## [What the task asks]
From the line containing "Given: Select the 1H column header" through the last line of the entries below, print each line exactly. Pictures stay out.

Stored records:
****************

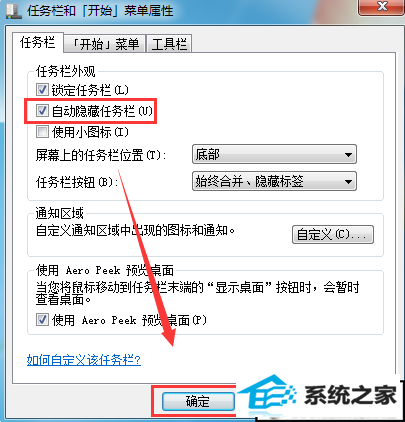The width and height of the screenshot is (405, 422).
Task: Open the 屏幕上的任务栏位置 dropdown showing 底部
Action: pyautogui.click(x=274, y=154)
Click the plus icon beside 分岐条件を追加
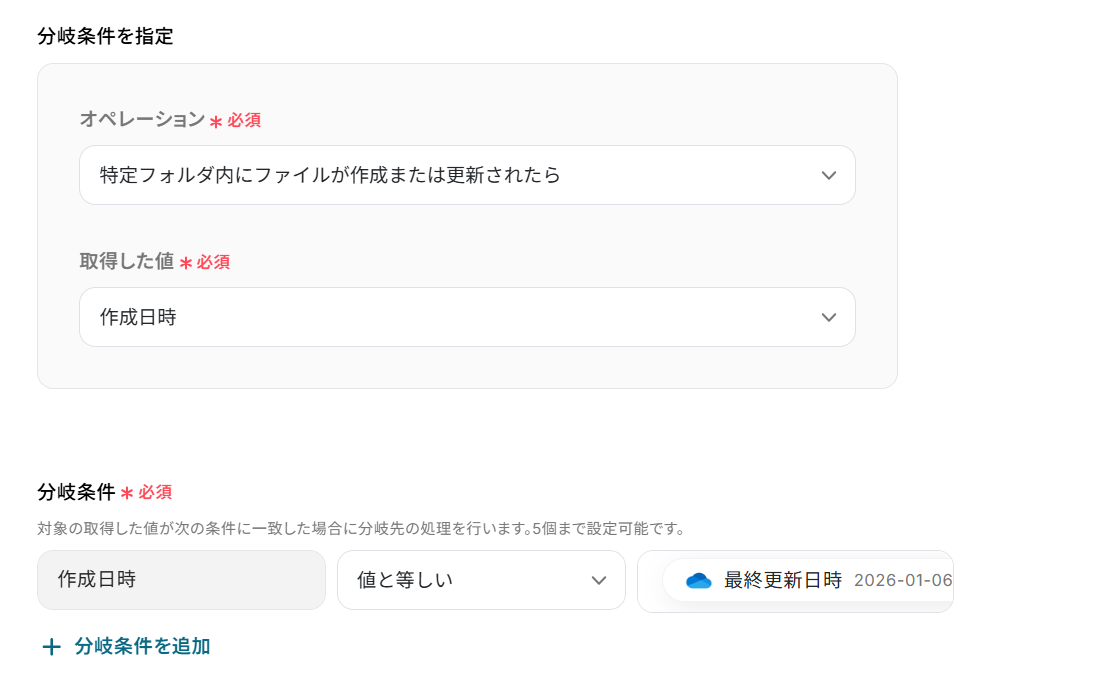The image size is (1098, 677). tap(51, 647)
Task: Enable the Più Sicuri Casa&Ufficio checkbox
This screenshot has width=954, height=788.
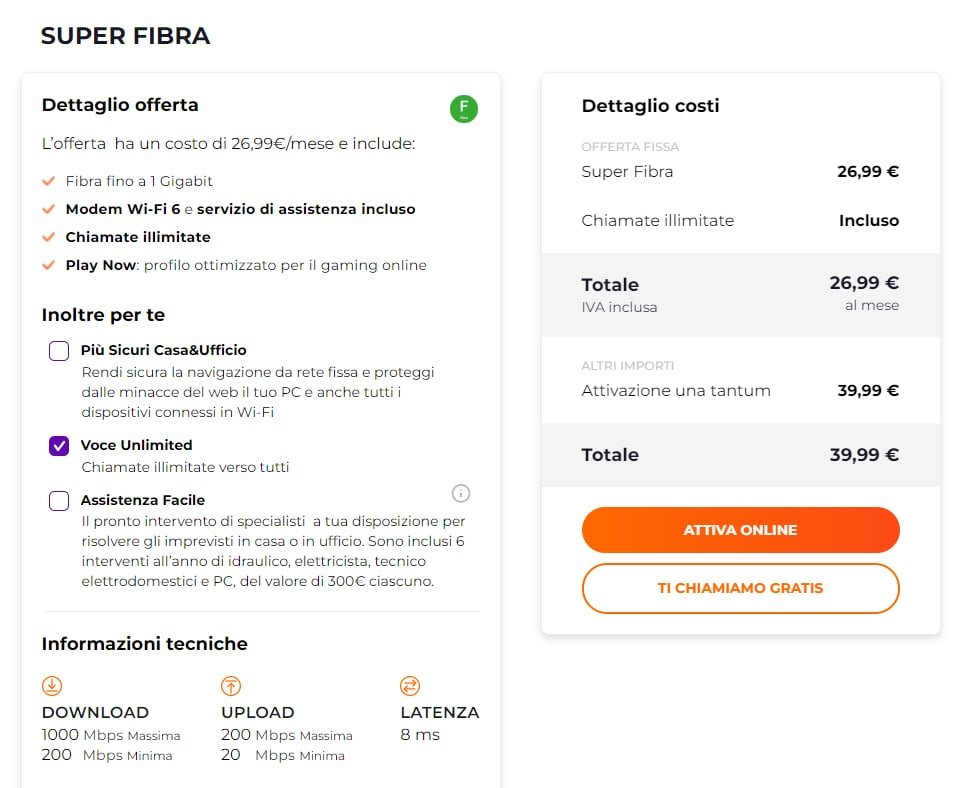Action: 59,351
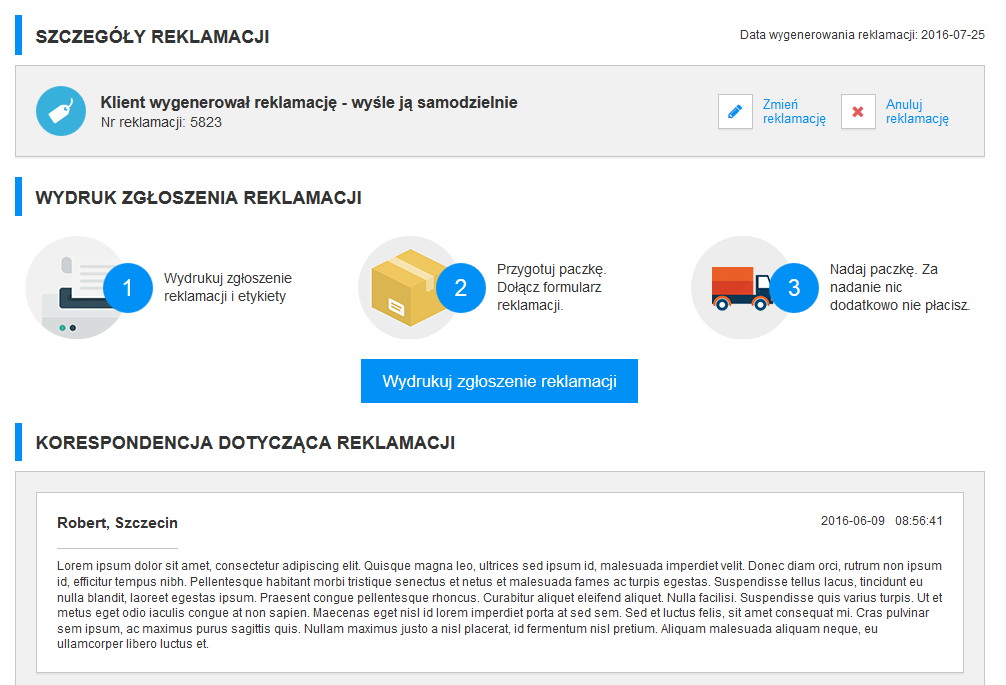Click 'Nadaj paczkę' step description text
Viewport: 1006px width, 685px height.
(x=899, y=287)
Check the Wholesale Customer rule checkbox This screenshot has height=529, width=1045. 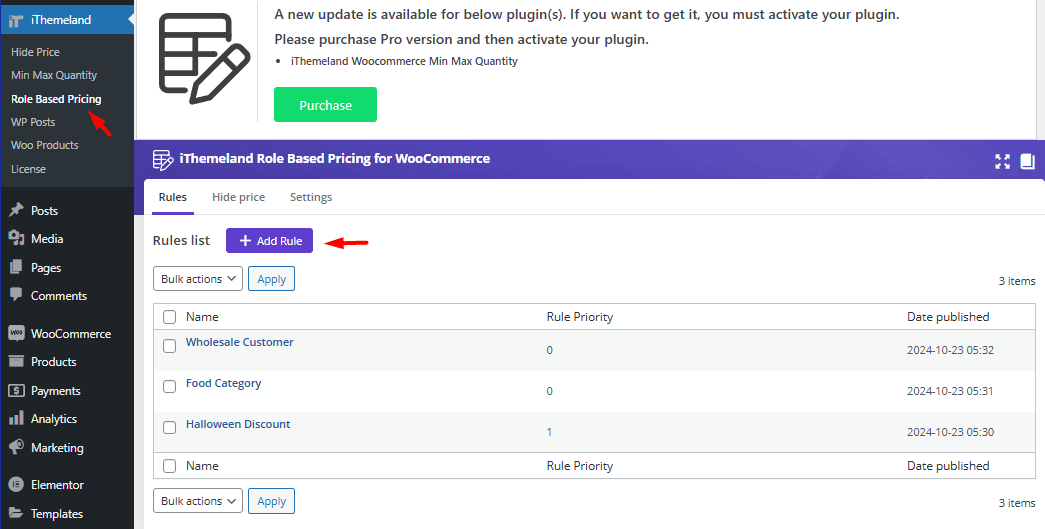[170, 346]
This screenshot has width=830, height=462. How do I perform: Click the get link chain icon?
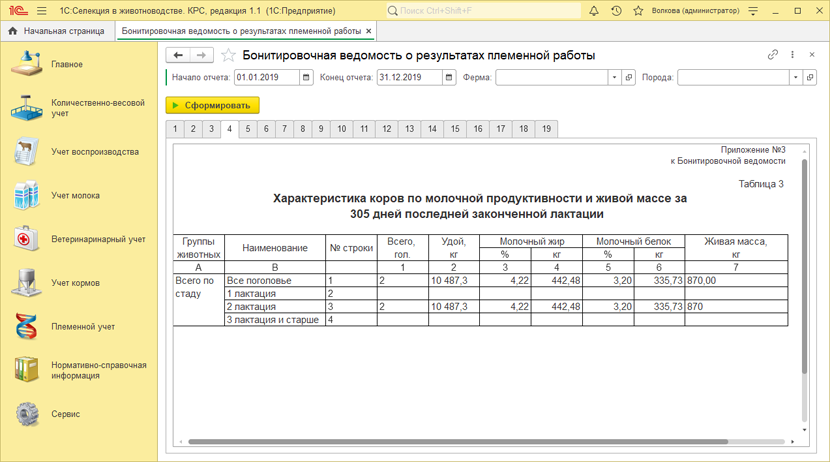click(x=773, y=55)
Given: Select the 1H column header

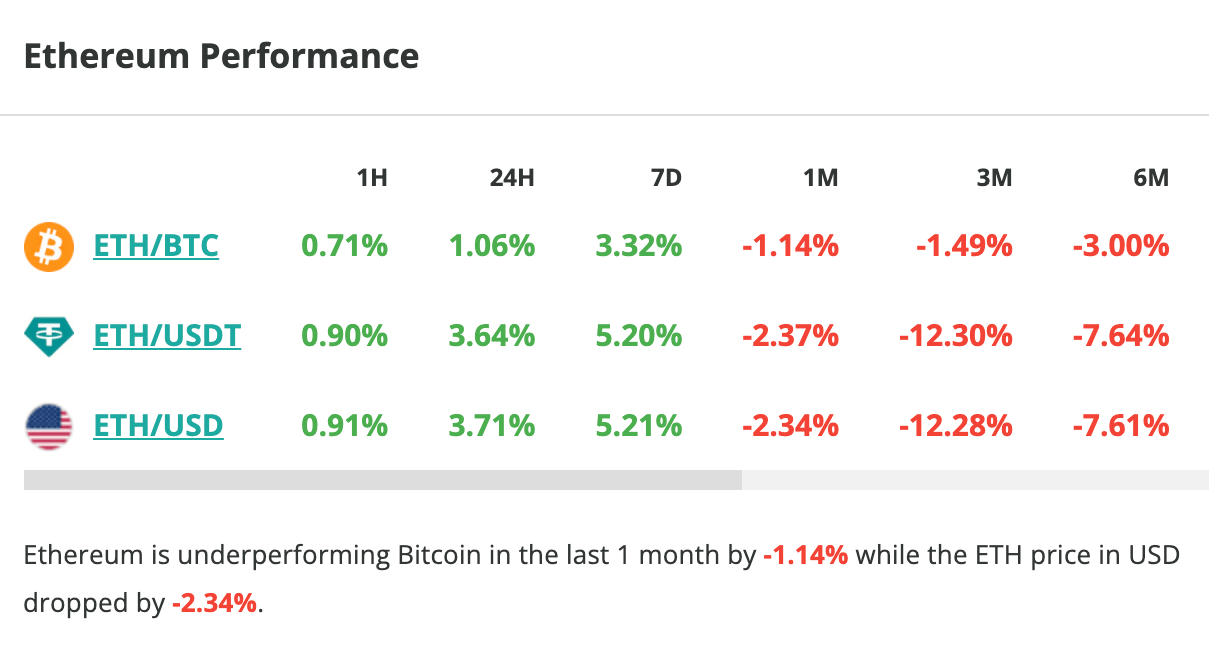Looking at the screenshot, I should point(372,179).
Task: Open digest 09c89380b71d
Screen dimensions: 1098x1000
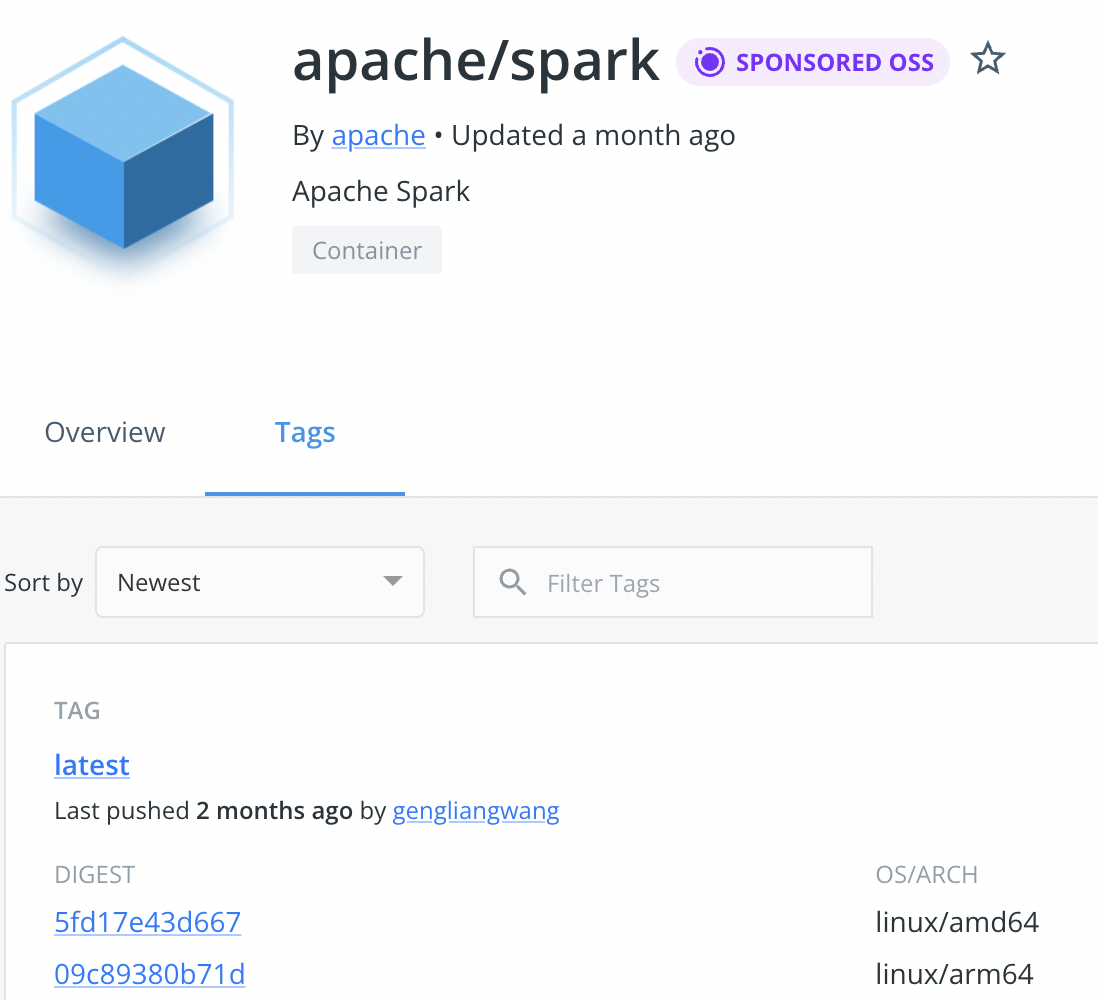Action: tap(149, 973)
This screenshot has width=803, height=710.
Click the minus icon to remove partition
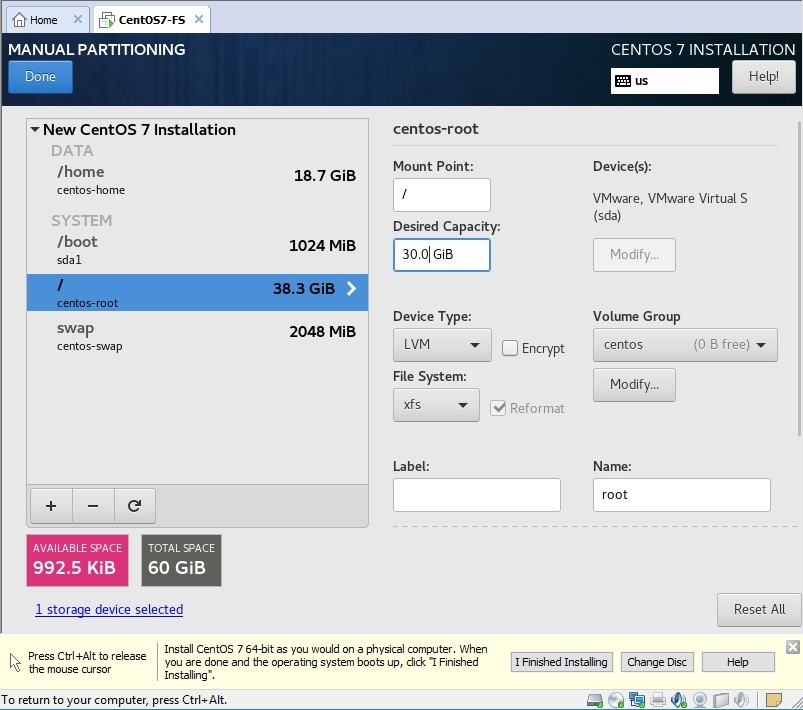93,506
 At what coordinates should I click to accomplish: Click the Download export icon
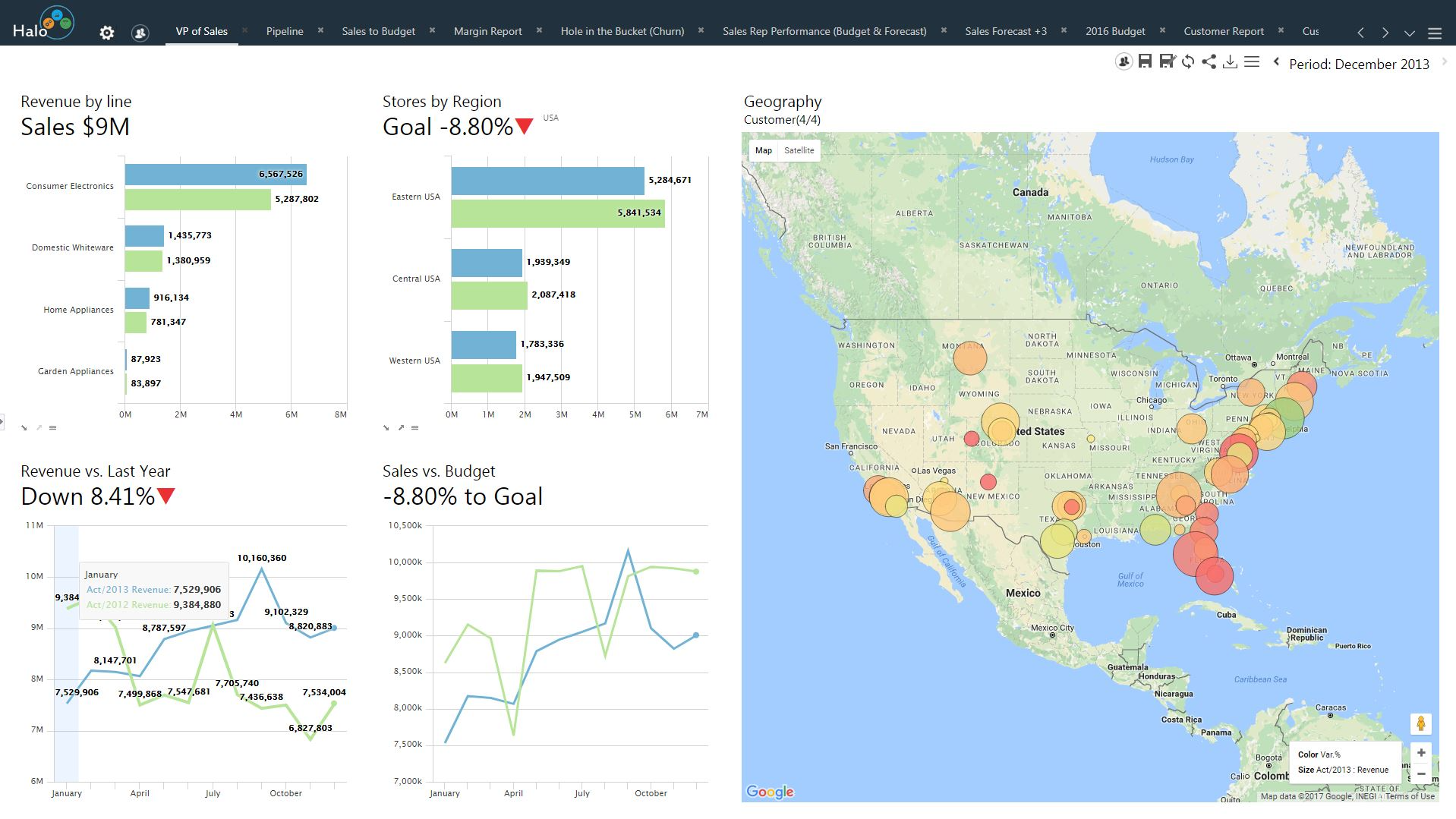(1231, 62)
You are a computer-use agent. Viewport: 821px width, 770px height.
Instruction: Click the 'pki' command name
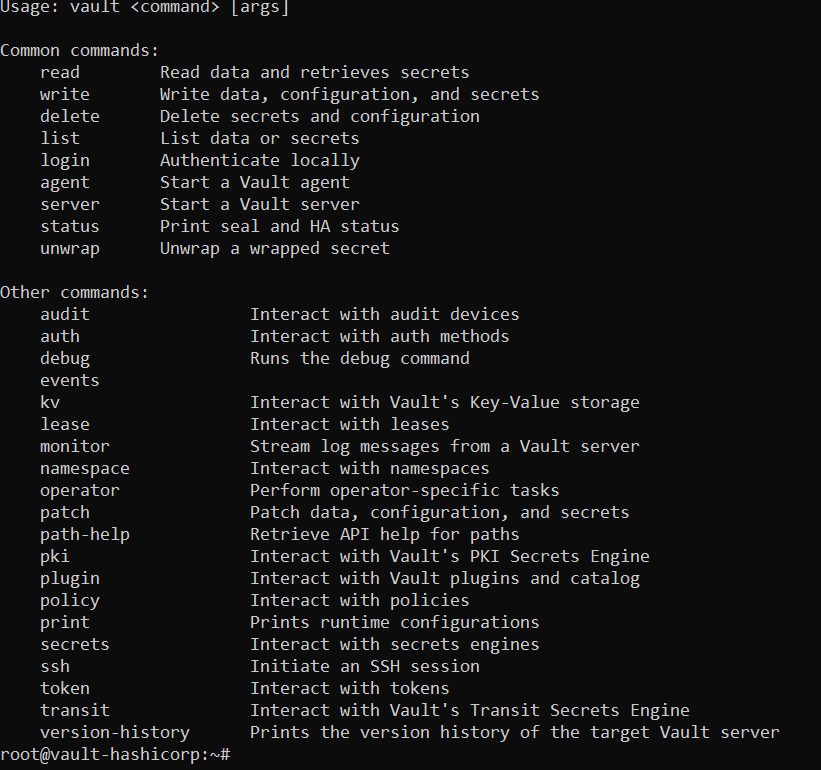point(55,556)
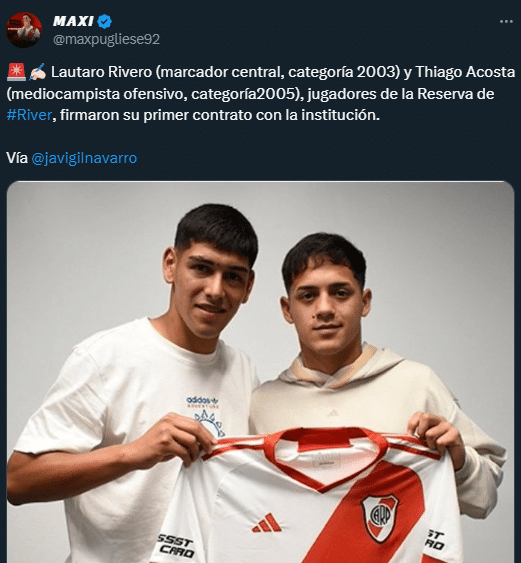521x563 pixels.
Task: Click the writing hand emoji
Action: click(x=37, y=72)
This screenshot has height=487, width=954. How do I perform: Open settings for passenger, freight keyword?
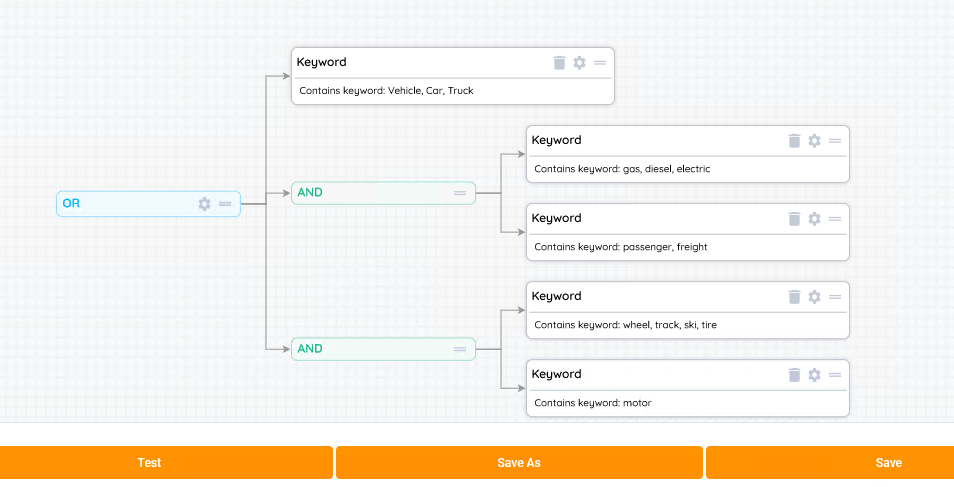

****************

## [Answer to this task]
Given: Select the 1H column header

Looking at the screenshot, I should point(372,179).
Task: Open digest 09c89380b71d
Screen dimensions: 1098x1000
Action: tap(149, 973)
This screenshot has width=803, height=710.
Click the minus icon to remove partition
93,506
 At what coordinates should I click to accomplish: Click the Download export icon
(1231, 62)
You are a computer-use agent. Viewport: 821px width, 770px height.
Instruction: Click the 'pki' command name
point(55,556)
521x563 pixels.
Task: Click the writing hand emoji
Action: click(x=37, y=72)
This screenshot has height=487, width=954. How do I perform: Open settings for passenger, freight keyword?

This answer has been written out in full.